**RECORDS FOR THIS TASK**.
= = = = = = =
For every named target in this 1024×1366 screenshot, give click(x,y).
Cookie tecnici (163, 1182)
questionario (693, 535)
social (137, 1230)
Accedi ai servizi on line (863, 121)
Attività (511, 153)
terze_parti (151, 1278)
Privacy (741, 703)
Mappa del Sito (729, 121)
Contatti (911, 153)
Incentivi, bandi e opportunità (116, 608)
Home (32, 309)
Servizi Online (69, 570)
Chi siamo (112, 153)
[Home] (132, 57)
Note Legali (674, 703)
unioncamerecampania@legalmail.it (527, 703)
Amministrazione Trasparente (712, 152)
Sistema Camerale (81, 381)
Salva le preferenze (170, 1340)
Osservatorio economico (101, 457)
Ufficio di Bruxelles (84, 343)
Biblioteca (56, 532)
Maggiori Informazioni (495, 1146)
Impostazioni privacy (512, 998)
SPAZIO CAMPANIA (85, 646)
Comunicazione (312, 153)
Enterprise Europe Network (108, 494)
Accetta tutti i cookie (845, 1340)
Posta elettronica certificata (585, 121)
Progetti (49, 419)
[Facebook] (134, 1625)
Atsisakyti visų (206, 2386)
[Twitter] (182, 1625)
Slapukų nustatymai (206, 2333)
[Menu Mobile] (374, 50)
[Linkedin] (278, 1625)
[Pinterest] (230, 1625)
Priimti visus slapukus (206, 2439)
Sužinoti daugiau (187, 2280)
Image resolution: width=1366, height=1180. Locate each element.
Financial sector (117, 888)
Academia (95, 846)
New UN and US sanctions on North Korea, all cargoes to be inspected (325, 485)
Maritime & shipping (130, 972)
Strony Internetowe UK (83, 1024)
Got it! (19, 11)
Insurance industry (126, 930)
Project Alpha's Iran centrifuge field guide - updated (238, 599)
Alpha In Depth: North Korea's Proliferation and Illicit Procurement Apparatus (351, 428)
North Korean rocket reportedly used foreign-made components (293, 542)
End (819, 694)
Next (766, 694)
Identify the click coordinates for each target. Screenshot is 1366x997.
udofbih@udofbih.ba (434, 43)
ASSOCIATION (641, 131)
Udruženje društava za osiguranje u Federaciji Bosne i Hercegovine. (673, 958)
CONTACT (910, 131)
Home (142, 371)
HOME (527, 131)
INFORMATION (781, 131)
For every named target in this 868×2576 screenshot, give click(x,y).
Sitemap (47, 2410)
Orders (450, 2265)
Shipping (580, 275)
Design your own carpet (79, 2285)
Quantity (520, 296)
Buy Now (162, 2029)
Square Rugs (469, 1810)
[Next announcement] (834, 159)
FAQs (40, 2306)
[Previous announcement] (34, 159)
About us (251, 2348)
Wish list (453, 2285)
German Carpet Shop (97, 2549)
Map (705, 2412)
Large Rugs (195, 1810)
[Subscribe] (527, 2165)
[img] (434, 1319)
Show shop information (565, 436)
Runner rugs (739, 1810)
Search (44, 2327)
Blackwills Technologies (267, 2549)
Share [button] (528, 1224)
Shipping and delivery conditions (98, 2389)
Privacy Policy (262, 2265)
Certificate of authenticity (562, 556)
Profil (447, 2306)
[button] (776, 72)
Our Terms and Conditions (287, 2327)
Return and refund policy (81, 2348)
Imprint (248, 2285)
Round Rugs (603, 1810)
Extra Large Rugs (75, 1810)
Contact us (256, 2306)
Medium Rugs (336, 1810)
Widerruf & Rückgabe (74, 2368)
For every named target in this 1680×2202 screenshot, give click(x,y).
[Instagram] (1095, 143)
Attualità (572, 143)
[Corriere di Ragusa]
= = = = = = =
Repeat the entries above verbatim, but only from the line that has "Contatti (911, 153)" down to the line that has "Amministrazione Trasparente (712, 152)", inclusive.

**EXPECTED OUTPUT**.
Contatti (911, 153)
Incentivi, bandi e opportunità (116, 608)
Home (32, 309)
Servizi Online (69, 570)
Chi siamo (112, 153)
[Home] (132, 57)
Note Legali (674, 703)
unioncamerecampania@legalmail.it (527, 703)
Amministrazione Trasparente (712, 152)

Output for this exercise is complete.